Title Performance Analysis of Temporary Structure Recognition Using YOLOv8 and YOLOv11 Segmentation Models
Authors 우윤희(Woo, Yun-Hee) ; 유무영(Yoo, Moo-Young)
DOI https://doi.org/10.5659/JAIK.2025.41.10.339
Page pp.339-348
ISSN 2733-6247
Keywords Temporary Structures; Object Detection; Segmentation Performance; Smart Annotation
Abstract This study evaluates the detection performance of YOLOv8 and YOLOv11 segmentation models for temporary structures in construction images. The dataset consists of labeled images featuring scaffolding, formwork, and other temporary components commonly found on construction sites. Both models were trained and tested under the same conditions, and their performance was compared using mean Average Precision (mAP) and Frames Per Second (FPS) as evaluation metrics. To analyze the impact of labeling quality on detection results, two annotation methods?manual polygon and smart polygon?were applied.
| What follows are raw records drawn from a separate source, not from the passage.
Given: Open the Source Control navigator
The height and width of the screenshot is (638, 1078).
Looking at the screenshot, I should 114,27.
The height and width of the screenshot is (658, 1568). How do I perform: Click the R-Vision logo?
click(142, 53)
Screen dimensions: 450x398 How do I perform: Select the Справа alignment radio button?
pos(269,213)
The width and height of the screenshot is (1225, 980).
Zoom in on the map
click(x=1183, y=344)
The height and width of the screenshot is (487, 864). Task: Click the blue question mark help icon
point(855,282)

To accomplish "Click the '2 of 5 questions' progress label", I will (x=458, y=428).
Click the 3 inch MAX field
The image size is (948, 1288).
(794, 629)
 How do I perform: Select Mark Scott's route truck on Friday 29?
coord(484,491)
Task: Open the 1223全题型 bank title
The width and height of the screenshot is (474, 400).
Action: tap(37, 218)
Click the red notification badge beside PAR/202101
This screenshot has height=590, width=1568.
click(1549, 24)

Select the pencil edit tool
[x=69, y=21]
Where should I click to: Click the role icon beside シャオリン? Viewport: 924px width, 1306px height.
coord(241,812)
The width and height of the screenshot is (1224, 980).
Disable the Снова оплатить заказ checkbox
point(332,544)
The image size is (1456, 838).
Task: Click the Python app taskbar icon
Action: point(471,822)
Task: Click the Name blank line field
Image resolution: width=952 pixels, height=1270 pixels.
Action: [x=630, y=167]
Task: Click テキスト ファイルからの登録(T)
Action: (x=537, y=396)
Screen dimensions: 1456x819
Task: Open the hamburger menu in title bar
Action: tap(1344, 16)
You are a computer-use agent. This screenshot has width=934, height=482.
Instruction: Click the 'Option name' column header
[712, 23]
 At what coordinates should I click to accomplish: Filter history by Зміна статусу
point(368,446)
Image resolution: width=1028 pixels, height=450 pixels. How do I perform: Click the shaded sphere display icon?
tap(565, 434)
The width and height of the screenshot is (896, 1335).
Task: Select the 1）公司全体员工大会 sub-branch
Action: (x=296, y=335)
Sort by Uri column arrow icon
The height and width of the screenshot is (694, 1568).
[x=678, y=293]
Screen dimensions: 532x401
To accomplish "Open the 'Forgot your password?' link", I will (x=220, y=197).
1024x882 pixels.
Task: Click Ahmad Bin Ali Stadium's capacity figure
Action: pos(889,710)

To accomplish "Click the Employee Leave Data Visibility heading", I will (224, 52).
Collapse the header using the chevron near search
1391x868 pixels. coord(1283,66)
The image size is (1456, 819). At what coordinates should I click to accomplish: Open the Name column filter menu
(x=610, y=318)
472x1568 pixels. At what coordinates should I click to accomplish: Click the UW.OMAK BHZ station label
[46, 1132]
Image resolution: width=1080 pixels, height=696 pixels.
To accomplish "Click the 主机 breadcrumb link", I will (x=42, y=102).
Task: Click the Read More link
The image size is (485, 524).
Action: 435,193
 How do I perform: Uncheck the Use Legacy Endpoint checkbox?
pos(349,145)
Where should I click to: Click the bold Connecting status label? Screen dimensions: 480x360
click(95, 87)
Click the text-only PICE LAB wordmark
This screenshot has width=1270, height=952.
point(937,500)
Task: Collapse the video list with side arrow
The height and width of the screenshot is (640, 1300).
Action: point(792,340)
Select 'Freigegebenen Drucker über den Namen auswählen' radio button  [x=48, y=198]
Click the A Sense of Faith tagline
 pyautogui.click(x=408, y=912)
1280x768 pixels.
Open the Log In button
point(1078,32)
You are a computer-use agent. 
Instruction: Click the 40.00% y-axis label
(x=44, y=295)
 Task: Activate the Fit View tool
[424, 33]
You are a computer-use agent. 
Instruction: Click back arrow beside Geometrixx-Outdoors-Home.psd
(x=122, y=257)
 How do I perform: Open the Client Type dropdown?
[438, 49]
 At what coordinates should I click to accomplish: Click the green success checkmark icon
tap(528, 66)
The experimental results showed that the YOLOv8s model achieved the most balanced performance between accuracy and speed, making it suitable for real-time applications. In addition, smart polygon annotations enhanced boundary precision and improved detection accuracy, particularly for complex-shaped structures. This study demonstrates the practical applicability of segmentation-based object detection models in construction environments and provides insight into the development of intelligent visual monitoring systems for automation and quality control in the field.